• **EXERCISE DIRECTIONS**:
Print the lines of the data from the start through the line containing "click(x=17, y=25)", inclusive, reproducing each one verbatim.

• **GIVEN RECORDS**:
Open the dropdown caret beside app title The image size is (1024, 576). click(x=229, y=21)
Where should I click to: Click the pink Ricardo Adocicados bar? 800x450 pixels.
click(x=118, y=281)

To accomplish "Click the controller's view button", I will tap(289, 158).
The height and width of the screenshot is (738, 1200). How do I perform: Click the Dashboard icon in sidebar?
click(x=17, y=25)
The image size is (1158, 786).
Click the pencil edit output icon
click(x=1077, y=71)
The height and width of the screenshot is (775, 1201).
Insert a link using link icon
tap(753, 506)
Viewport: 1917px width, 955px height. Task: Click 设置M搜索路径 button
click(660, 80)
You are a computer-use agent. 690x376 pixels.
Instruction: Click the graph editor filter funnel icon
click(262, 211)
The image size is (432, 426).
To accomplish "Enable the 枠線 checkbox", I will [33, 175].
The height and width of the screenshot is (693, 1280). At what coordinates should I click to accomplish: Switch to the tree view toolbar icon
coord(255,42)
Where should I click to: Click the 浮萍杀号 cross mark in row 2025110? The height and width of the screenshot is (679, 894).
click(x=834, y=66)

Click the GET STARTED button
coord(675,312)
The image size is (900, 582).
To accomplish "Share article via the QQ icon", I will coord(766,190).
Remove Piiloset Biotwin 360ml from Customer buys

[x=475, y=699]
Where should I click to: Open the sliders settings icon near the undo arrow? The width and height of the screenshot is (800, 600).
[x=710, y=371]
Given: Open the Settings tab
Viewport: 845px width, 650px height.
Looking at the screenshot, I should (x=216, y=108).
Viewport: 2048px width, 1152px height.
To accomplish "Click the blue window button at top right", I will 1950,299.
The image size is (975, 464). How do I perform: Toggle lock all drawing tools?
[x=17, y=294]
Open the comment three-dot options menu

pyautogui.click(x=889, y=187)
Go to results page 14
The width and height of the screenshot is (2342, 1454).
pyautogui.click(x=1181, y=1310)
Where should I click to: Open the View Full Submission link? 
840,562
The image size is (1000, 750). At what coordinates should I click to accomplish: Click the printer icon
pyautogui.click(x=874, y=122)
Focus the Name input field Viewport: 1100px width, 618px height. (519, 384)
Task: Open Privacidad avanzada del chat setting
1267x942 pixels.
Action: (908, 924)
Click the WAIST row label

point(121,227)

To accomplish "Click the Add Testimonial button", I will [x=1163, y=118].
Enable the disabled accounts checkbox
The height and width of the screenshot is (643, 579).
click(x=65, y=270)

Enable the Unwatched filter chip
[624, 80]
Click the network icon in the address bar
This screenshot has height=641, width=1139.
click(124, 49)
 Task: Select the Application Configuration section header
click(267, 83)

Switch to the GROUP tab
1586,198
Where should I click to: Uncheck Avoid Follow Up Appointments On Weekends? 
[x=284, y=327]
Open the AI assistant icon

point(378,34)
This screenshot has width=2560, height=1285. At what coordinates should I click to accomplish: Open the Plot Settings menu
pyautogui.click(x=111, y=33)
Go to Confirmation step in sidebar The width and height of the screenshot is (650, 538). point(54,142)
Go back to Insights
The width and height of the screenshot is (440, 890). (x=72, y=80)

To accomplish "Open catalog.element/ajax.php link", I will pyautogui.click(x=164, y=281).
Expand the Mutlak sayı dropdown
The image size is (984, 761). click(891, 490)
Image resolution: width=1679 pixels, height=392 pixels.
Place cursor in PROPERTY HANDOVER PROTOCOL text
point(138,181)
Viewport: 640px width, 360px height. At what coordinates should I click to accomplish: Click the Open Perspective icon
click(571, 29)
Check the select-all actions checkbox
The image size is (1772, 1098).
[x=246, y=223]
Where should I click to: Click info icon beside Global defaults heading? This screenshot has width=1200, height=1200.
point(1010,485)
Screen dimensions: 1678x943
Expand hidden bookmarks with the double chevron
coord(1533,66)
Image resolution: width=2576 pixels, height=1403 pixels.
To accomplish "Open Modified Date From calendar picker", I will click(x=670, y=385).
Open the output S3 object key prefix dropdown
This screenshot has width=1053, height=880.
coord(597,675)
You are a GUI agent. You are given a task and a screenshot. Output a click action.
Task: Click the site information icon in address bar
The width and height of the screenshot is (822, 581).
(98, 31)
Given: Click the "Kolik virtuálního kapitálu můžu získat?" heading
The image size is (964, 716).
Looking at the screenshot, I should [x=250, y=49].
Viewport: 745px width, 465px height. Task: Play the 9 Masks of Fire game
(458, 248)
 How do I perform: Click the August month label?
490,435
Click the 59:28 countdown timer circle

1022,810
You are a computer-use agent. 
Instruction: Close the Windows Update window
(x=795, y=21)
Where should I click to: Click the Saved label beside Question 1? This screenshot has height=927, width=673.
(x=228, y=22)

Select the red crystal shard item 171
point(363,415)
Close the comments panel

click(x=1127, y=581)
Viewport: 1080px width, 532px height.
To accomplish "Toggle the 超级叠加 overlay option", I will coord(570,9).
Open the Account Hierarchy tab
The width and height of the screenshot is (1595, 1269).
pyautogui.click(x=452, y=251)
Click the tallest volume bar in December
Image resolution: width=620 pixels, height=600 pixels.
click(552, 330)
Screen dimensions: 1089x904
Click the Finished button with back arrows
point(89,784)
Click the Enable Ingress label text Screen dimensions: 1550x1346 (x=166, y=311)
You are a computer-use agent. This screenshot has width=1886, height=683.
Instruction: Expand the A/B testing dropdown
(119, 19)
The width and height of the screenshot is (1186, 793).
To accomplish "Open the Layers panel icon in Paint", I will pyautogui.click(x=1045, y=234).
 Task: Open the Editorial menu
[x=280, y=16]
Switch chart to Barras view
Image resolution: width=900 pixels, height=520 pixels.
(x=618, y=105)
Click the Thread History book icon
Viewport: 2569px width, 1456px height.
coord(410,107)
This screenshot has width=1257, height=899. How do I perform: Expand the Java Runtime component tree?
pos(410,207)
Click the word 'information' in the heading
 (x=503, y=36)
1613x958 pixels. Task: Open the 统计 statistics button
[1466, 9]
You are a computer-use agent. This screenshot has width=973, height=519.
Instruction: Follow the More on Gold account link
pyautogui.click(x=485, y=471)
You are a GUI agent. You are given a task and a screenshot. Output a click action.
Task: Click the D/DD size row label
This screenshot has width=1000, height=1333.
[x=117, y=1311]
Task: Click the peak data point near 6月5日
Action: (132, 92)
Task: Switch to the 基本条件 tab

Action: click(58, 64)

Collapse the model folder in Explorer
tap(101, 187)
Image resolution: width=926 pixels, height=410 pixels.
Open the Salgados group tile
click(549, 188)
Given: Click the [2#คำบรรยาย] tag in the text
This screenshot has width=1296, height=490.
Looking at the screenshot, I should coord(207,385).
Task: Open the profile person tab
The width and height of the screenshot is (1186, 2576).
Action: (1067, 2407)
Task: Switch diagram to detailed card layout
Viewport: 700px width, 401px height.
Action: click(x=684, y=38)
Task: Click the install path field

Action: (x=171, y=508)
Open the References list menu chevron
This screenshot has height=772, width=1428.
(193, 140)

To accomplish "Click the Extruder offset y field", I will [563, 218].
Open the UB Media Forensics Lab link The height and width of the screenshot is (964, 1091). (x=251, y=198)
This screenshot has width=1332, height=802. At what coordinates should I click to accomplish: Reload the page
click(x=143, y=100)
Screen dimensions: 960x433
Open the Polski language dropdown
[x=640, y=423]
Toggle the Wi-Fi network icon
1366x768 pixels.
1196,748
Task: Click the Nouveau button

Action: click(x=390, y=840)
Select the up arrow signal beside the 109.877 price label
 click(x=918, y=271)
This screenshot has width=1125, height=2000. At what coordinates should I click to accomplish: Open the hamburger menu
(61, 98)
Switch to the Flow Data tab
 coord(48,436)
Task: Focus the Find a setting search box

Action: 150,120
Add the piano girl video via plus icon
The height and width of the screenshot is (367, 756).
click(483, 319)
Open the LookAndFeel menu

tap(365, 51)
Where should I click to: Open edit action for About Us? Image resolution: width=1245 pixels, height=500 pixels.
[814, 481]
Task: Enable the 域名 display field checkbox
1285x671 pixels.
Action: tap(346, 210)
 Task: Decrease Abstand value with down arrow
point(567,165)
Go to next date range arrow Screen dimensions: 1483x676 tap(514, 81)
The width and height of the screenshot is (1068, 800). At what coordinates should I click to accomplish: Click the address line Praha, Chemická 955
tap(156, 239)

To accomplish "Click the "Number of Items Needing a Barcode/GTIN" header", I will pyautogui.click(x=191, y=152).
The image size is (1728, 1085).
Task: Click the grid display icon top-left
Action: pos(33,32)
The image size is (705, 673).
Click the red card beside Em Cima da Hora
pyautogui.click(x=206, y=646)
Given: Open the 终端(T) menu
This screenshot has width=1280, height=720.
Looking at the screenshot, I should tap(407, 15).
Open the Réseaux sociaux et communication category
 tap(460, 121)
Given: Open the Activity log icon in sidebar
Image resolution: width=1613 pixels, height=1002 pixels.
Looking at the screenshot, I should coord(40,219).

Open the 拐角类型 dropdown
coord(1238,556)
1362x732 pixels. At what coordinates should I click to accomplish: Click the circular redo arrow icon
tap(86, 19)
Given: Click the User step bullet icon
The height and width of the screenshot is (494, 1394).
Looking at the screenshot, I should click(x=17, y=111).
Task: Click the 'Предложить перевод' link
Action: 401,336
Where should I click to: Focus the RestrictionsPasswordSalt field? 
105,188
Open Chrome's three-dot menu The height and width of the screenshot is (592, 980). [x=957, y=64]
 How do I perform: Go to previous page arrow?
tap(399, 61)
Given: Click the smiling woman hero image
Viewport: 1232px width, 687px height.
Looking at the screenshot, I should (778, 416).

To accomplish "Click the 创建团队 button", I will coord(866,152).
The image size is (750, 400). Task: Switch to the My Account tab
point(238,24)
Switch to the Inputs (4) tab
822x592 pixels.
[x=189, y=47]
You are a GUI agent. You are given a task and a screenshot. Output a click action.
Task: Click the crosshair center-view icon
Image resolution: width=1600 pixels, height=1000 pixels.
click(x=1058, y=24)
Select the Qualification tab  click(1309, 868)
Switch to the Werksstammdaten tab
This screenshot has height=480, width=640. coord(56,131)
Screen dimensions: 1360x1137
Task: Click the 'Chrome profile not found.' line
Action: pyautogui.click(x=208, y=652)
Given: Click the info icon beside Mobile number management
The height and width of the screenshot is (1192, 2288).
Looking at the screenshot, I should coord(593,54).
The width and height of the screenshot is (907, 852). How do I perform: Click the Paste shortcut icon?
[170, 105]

• **TASK RESULT**:
Open the dropdown caret beside app title The image size is (1024, 576). click(x=229, y=21)
Where should I click to: Click the pink Ricardo Adocicados bar? 800x450 pixels.
click(x=118, y=281)

To accomplish "Click the controller's view button", I will tap(289, 158).
The height and width of the screenshot is (738, 1200). How do I perform: Click the Dashboard icon in sidebar?
click(x=17, y=25)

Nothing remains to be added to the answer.